Mechanism of Resistance
At this time, no mechanism of resistance to daptomycin has been identified. Currently, there are no known transferable elements that confer resistance to daptomycin.
Cross-Resistance
Cross-resistance has not been observed with any other antibiotic class.
Interactions with Other Antibiotics
In vitro studies have investigated daptomycin interactions with other antibiotics. Antagonism, as determined by kill curve studies, has not been observed. In vitro synergistic interactions of daptomycin with aminoglycosides, β-lactam antibiotics, and rifampin have been shown against some isolates of staphylococci (including some methicillin-resistant isolates) and enterococci (including some vancomycin-resistant isolates).
Complicated Skin and Skin Structure Infection (cSSSI) Studies
The emergence of daptomycin non-susceptible isolates occurred in 2 infected patients across the set of Phase 2 and pivotal Phase 3 clinical trials. In one case, a non-susceptible S. aureus was isolated from a patient in a Phase 2 study who received CUBICIN at less than the protocol-specified dose for the initial 5 days of therapy. In the second case, a non-susceptible Enterococcus faecalis was isolated from a patient with an infected chronic decubitus ulcer enrolled in a salvage trial.
S. aureus Bacteremia/Endocarditis and Other Post-Approval Studies
In subsequent clinical trials, non-susceptible isolates were recovered. S. aureus was isolated from a patient in a compassionate-use study and from 7 patients in the S. aureus bacteremia/endocarditis study (see PRECAUTIONS). An E. faecium was isolated from a patient in a VRE study.
Daptomycin has been shown to be active against most isolates of the following microorganisms both in vitro and in clinical infections, as described in the INDICATIONS AND USAGE section.

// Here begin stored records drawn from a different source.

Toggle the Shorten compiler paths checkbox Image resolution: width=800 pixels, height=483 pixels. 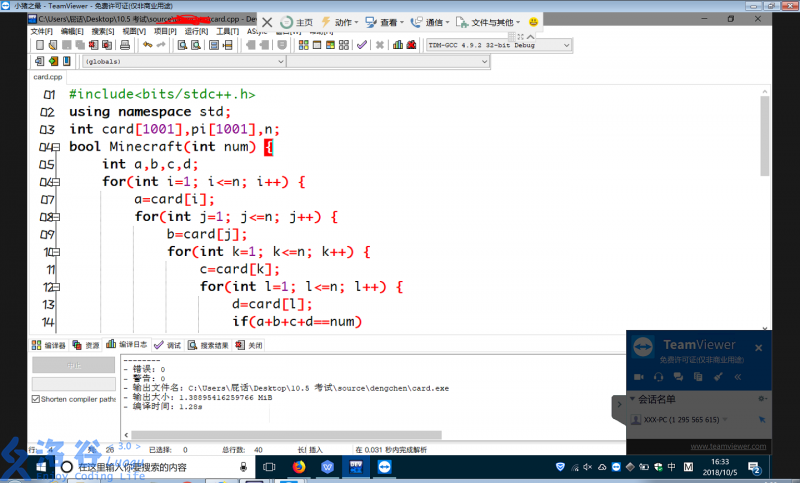[36, 399]
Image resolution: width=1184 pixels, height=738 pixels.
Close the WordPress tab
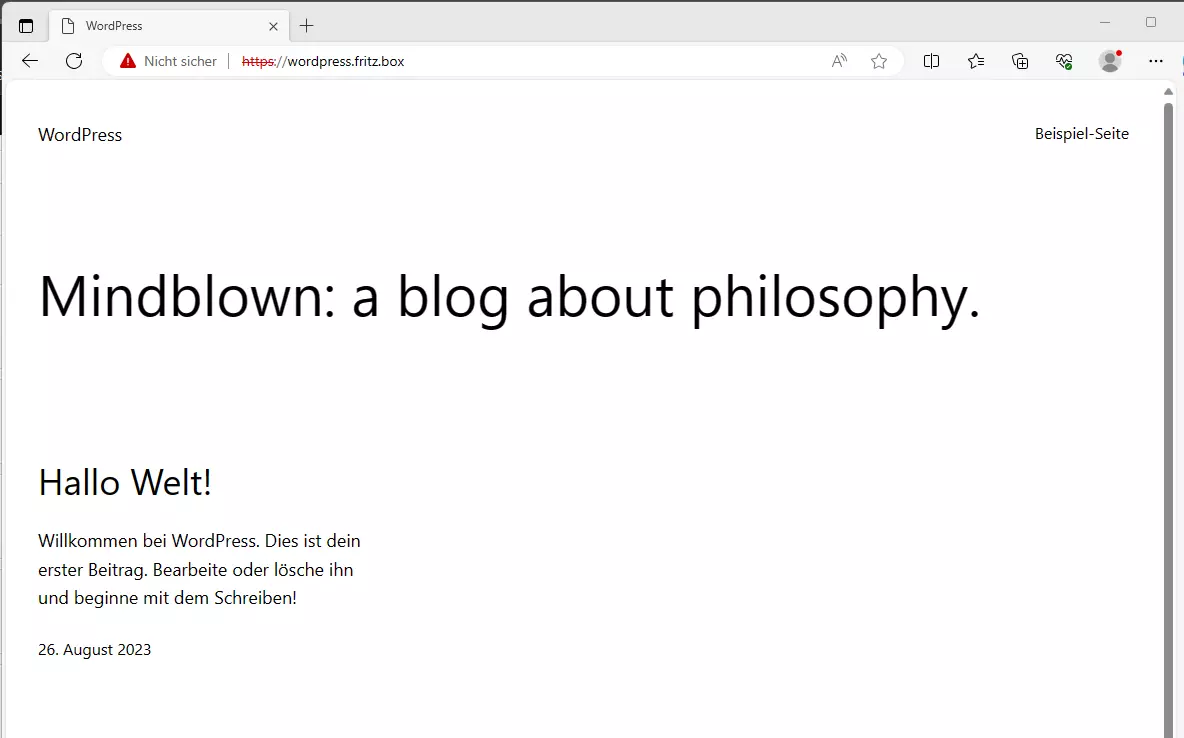[273, 26]
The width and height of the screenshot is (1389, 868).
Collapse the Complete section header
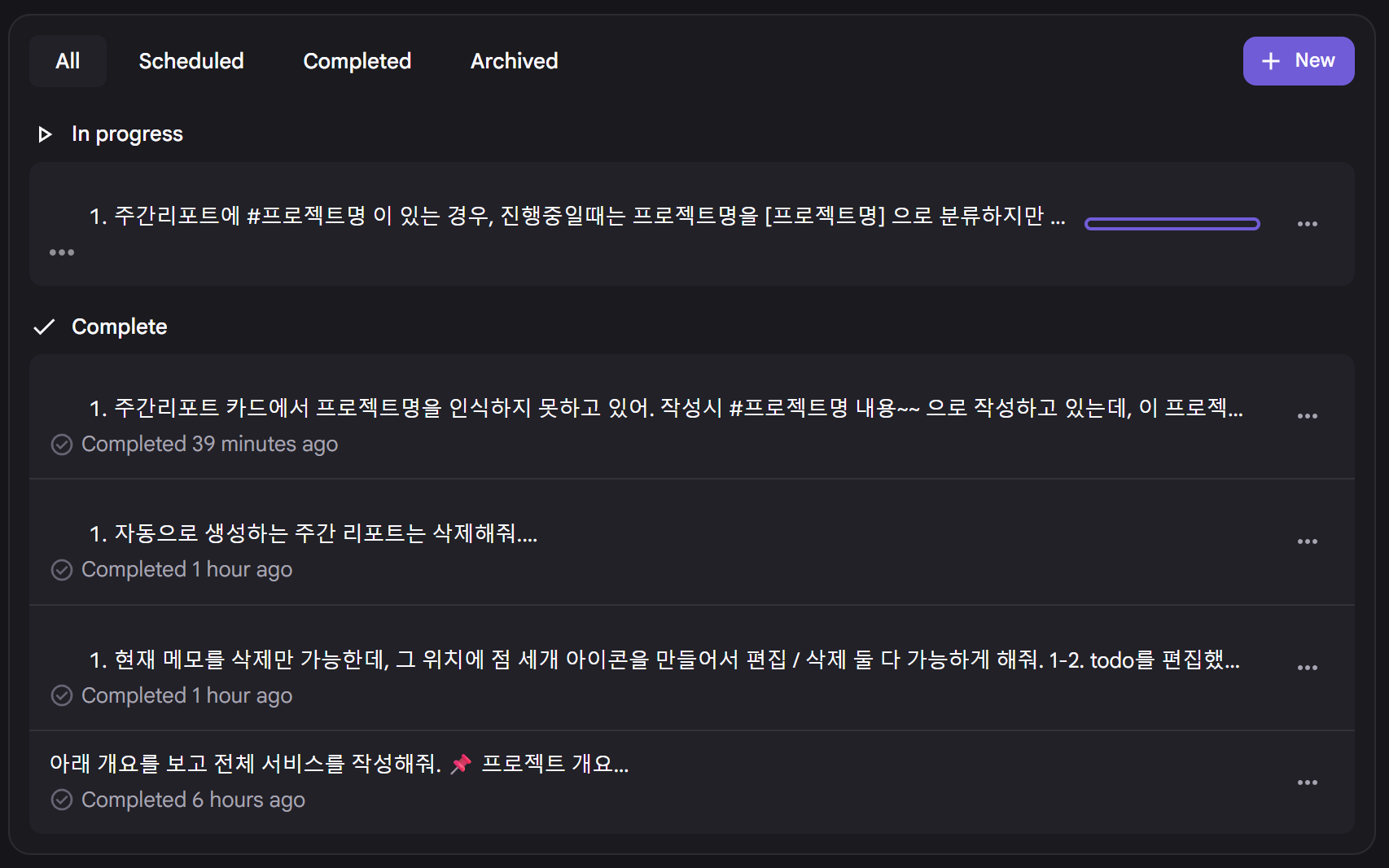44,327
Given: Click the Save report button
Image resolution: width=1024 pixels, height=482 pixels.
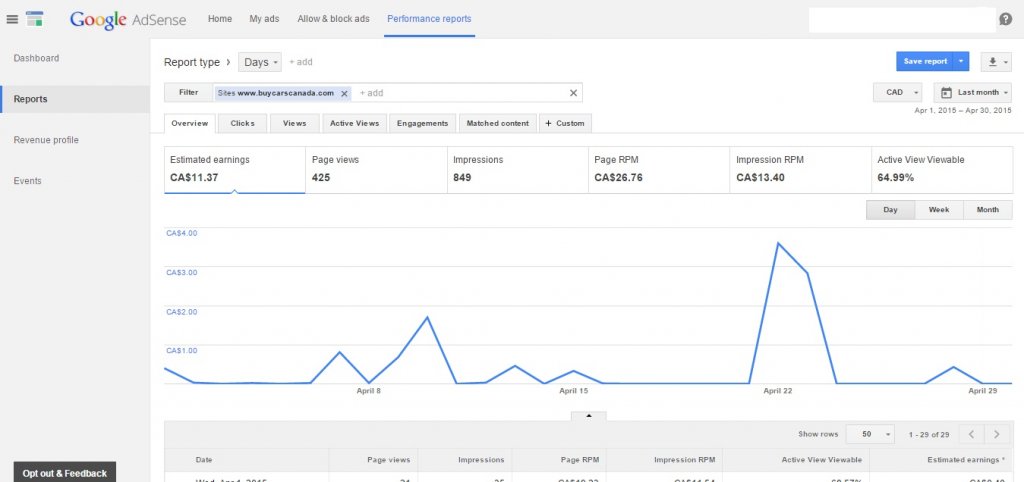Looking at the screenshot, I should point(925,61).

Aerobic and facultative Gram-positive microorganisms:
Enterococcus faecalis (vancomycin-susceptible isolates only)
Staphylococcus aureus (including methicillin-resistant isolates)
Streptococcus agalactiae
Streptococcus dysgalactiae subsp. equisimilis
Streptococcus pyogenes
The following in vitro data are available, but their clinical significance is unknown. Greater than 90% of the following microorganisms demonstrate an in vitro MIC less than or equal to the susceptible breakpoint for daptomycin versus the bacterial genus. The efficacy of daptomycin in treating clinical infections due to these microorganisms has not been established in adequate and well-controlled clinical trials.
Aerobic and facultative Gram-positive microorganisms:
Corynebacterium jeikeium
Enterococcus faecalis (vancomycin-resistant isolates)
Enterococcus faecium (including vancomycin-resistant isolates)
Staphylococcus epidermidis (including methicillin-resistant isolates)
Staphylococcus haemolyticus
Susceptibility Testing Methods
Susceptibility testing by dilution methods requires the use of daptomycin susceptibility powder. The testing of daptomycin also requires the presence of physiological levels of free calcium ions (50 mg/L of calcium, using calcium chloride) in Mueller-Hinton broth medium.
Dilution Technique
Quantitative methods are used to determine antimicrobial MICs. These MICs provide estimates of the susceptibility of bacteria to antimicrobial compounds. The MICs should be determined using a standardized procedure1, 2 based on a broth dilution method or equivalent using standardized inoculum and concentrations of daptomycin. The use of the agar dilution method is not recommended with daptomycin2. The MICs should be interpreted according to the criteria in Table 3.
A report of “Susceptible” indicates that the pathogen is likely to be inhibited if the antimicrobial compound in the blood reaches the concentrations usually achievable.